We conclude that Defendants’ authority is not on point. The district court’s
order granting a trial setting was not a pretrial order entered after discussion with
the parties at a pretrial conference as contemplated by Rule 16. Thus, even if the
court’s order was intended to state a final formulation of the issues, “there is
-6-
nothing in the pre-trial rulings, even if they be called ‘pre-trial orders,’ to prevent
the trial judge from changing his mind about the applicable law of the case. If
this were so, pre-trial orders might very well serve the function for perpetuating
error rather than facilitating the trial of the lawsuit on the genuine issues of fact
and the law of the case.” Lumbermens Mut. Cas. Co. v. Rhodes, 403 F.2d 2, 7-8
(10th Cir. 1968) (rejecting argument that court erred by giving immunity
instruction at trial after ruling in pre-trial proceedings that defense of immunity
was unavailable); cf. R.L. Clark Drilling Contractors, Inc. v. Schramm, Inc., 835
F.2d 1306, 1308 (10th Cir. 1987) (“A pretrial order, then, is the result of a
process in which counsel define the issues of fact and law to be decided at trial,
and it binds counsel to that definition.” (emphasis added)). Moreover, even if we
were to treat the court’s order granting a trial setting as a pretrial order governed
by Rule 16, we would find no abuse of discretion under the four-factor test
articulated by Roberts.
As to Defendants’ argument that this issue was not framed in the pleadings,
we note that Defendants were the ones who first requested the court to make a
decision in equity and that, after the court agreed with Defendants that the law of
contribution would apply, Plaintiff’s motion for a trial setting discussed the issue
of disproportionate benefits. We agree with Plaintiff that Defendants should not
be entitled to raise the issue of contribution in order to limit their liability and
then prevent the court from considering other equitable factors relevant to the
-7-
application of contribution to this case.

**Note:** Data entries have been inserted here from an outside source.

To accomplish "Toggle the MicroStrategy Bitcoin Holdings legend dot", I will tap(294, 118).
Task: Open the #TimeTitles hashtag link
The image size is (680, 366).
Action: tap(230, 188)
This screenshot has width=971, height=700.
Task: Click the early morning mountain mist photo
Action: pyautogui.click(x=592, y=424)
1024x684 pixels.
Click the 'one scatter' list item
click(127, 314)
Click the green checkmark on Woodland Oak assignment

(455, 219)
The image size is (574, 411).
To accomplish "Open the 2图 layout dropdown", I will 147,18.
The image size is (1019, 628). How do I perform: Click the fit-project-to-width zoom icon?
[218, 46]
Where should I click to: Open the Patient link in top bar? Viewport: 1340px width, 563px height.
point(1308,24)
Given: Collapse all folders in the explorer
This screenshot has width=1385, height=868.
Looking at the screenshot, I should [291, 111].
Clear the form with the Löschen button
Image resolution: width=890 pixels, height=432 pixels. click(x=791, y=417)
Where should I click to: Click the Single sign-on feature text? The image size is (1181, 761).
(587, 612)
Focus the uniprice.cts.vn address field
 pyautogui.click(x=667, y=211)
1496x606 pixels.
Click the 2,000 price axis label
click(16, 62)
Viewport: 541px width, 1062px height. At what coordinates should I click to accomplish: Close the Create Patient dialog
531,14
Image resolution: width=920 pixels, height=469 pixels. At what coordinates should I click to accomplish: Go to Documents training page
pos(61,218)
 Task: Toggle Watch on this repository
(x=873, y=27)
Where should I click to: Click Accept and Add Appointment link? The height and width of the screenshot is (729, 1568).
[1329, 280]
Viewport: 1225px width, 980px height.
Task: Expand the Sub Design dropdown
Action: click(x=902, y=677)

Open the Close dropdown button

Second, Defendants appeal the merits of the district court’s judgment,
arguing that, contrary to the district court’s conclusion, they did not
disproportionately benefit from the loan and that they should therefore not be
liable in contribution for the full amount of the debt. Defendants also take issue
with the legal authorities relied on by the court, arguing that the court should
have simply used a straightforward mathematical formula to hold Defendants
liable for two-sevenths of the debt.
The application of equitable doctrines “rests in the sound discretion of the
district court,” and we will not reverse the court’s decision in equity absent a
showing that the court abused its discretion. McKinney v. Gannett Co., Inc., 817
F.2d 659, 670 (10th Cir. 1987). We thus will not disturb the district court’s
decision unless we have “a definite and firm conviction that the [district] court
made a clear error of judgment or exceeded the bounds of permissible choice in
the circumstances.” Moothart v. Bell, 21 F.3d 1499, 1504 (10th Cir. 1994). We
will not challenge the district court’s evaluation of the salience and credibility of
the evidence unless this evaluation “finds no support in the record, deviates from
the appropriate legal standard, or follows from a plainly implausible, irrational, or
erroneous reading of the record.” United States v. Robinson, 39 F.3d 1115, 1116
(10th Cir. 1994).
The district court found that Defendants improperly excluded Plaintiff from
-8-
the operation of the Trolley Boats business after taking over the manufacturing
facility, then retained the funds earned from the sale of boats manufactured there.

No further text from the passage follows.